═══ DATA FOR ANALYSIS

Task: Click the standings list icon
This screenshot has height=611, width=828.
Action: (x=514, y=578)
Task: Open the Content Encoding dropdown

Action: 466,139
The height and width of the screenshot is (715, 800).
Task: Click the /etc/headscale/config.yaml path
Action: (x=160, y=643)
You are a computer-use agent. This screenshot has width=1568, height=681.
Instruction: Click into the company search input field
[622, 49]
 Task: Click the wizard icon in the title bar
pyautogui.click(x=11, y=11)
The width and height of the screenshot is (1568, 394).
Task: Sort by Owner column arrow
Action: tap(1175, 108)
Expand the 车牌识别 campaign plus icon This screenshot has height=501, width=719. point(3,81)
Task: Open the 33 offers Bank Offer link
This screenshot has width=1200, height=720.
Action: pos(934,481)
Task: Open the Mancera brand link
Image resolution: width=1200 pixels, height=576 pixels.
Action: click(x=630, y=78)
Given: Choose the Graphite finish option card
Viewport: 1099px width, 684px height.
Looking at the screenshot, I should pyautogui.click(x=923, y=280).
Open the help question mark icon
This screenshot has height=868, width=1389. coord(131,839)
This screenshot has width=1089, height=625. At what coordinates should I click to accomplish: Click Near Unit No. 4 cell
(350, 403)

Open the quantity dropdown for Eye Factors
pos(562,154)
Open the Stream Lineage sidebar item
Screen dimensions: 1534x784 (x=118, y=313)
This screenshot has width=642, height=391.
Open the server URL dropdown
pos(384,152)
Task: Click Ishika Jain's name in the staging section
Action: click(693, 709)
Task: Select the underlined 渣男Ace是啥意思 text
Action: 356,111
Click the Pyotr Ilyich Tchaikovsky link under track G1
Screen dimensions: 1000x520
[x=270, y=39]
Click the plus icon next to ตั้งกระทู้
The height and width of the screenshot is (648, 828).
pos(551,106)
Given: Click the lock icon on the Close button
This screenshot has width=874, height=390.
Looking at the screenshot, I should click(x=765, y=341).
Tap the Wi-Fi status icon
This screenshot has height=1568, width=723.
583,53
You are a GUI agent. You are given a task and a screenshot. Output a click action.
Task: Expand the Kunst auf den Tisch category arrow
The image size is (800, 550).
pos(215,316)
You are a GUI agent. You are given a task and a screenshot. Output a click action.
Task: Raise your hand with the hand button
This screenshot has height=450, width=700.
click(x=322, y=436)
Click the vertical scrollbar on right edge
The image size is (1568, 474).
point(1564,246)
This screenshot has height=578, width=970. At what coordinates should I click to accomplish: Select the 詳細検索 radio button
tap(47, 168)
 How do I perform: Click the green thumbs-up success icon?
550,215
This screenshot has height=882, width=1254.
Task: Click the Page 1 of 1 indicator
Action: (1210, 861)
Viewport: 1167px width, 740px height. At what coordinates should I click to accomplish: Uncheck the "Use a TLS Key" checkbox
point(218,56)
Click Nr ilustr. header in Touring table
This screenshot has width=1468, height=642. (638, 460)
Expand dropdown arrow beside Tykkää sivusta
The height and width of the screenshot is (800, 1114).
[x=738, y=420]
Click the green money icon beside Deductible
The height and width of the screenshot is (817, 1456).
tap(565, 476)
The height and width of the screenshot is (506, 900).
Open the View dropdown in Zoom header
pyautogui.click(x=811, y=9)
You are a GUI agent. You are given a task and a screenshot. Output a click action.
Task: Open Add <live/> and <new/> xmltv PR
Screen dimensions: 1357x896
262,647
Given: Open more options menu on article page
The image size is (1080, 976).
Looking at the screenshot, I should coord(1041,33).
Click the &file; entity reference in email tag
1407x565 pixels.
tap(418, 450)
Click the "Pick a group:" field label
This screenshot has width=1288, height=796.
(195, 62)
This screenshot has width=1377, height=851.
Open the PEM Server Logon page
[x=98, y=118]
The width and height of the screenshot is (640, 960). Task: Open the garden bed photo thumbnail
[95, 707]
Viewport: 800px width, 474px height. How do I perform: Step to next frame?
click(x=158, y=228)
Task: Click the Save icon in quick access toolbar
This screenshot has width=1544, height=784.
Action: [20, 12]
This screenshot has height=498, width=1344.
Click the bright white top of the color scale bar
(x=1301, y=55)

══════

# [ASSIGNED TASK]
Would you write out the whole listing word for word?

# [YOUR SOLUTION]
Task: Click the standings list icon
This screenshot has height=611, width=828.
Action: (x=514, y=578)
Task: Open the Content Encoding dropdown

Action: 466,139
The height and width of the screenshot is (715, 800).
Task: Click the /etc/headscale/config.yaml path
Action: (x=160, y=643)
You are a computer-use agent. This screenshot has width=1568, height=681.
Instruction: Click into the company search input field
[622, 49]
 Task: Click the wizard icon in the title bar
pyautogui.click(x=11, y=11)
The width and height of the screenshot is (1568, 394).
Task: Sort by Owner column arrow
Action: tap(1175, 108)
Expand the 车牌识别 campaign plus icon This screenshot has height=501, width=719. point(3,81)
Task: Open the 33 offers Bank Offer link
This screenshot has width=1200, height=720.
Action: pos(934,481)
Task: Open the Mancera brand link
Image resolution: width=1200 pixels, height=576 pixels.
Action: click(x=630, y=78)
Given: Choose the Graphite finish option card
Viewport: 1099px width, 684px height.
Looking at the screenshot, I should pyautogui.click(x=923, y=280).
Open the help question mark icon
This screenshot has height=868, width=1389. coord(131,839)
This screenshot has width=1089, height=625. At what coordinates should I click to accomplish: Click Near Unit No. 4 cell
(350, 403)

Open the quantity dropdown for Eye Factors
pos(562,154)
Open the Stream Lineage sidebar item
Screen dimensions: 1534x784 (x=118, y=313)
This screenshot has width=642, height=391.
Open the server URL dropdown
pos(384,152)
Task: Click Ishika Jain's name in the staging section
Action: click(693, 709)
Task: Select the underlined 渣男Ace是啥意思 text
Action: 356,111
Click the Pyotr Ilyich Tchaikovsky link under track G1
Screen dimensions: 1000x520
[x=270, y=39]
Click the plus icon next to ตั้งกระทู้
The height and width of the screenshot is (648, 828).
pos(551,106)
Given: Click the lock icon on the Close button
This screenshot has width=874, height=390.
Looking at the screenshot, I should click(x=765, y=341).
Tap the Wi-Fi status icon
This screenshot has height=1568, width=723.
583,53
You are a GUI agent. You are given a task and a screenshot. Output a click action.
Task: Expand the Kunst auf den Tisch category arrow
The image size is (800, 550).
pos(215,316)
You are a GUI agent. You are given a task and a screenshot. Output a click action.
Task: Raise your hand with the hand button
This screenshot has height=450, width=700.
click(x=322, y=436)
Click the vertical scrollbar on right edge
The image size is (1568, 474).
point(1564,246)
This screenshot has height=578, width=970. At what coordinates should I click to accomplish: Select the 詳細検索 radio button
tap(47, 168)
 How do I perform: Click the green thumbs-up success icon?
550,215
This screenshot has height=882, width=1254.
Task: Click the Page 1 of 1 indicator
Action: (1210, 861)
Viewport: 1167px width, 740px height. At what coordinates should I click to accomplish: Uncheck the "Use a TLS Key" checkbox
point(218,56)
Click Nr ilustr. header in Touring table
This screenshot has width=1468, height=642. (638, 460)
Expand dropdown arrow beside Tykkää sivusta
The height and width of the screenshot is (800, 1114).
[x=738, y=420]
Click the green money icon beside Deductible
The height and width of the screenshot is (817, 1456).
tap(565, 476)
The height and width of the screenshot is (506, 900).
Open the View dropdown in Zoom header
pyautogui.click(x=811, y=9)
You are a GUI agent. You are given a task and a screenshot. Output a click action.
Task: Open Add <live/> and <new/> xmltv PR
Screen dimensions: 1357x896
262,647
Given: Open more options menu on article page
The image size is (1080, 976).
Looking at the screenshot, I should coord(1041,33).
Click the &file; entity reference in email tag
1407x565 pixels.
tap(418, 450)
Click the "Pick a group:" field label
This screenshot has width=1288, height=796.
(195, 62)
This screenshot has width=1377, height=851.
Open the PEM Server Logon page
[x=98, y=118]
The width and height of the screenshot is (640, 960). Task: Open the garden bed photo thumbnail
[95, 707]
Viewport: 800px width, 474px height. How do I perform: Step to next frame?
click(x=158, y=228)
Task: Click the Save icon in quick access toolbar
This screenshot has width=1544, height=784.
Action: [20, 12]
This screenshot has height=498, width=1344.
Click the bright white top of the color scale bar
(x=1301, y=55)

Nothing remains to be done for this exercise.